STATED TASK >>
Retype the lines from the line with "At what (x,y)" to the line with "Looking at the", both included, with no changes.

INFORMATION PROVIDED >>
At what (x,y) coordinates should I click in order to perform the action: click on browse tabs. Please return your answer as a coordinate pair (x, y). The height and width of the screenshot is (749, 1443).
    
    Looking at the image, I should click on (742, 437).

--

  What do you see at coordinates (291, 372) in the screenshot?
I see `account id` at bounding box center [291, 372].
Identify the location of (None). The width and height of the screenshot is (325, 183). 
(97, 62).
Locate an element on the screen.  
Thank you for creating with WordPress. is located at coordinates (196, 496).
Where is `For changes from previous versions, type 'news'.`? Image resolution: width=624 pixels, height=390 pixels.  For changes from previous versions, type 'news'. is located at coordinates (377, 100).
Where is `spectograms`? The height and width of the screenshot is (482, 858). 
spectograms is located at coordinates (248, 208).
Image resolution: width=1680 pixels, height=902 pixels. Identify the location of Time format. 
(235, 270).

SOLUTION TO THIS EXERCISE >>
At what (x,y) coordinates should I click in order to perform the action: click on browse tabs. Please return your answer as a coordinate pair (x, y). The height and width of the screenshot is (749, 1443).
    
    Looking at the image, I should click on (742, 437).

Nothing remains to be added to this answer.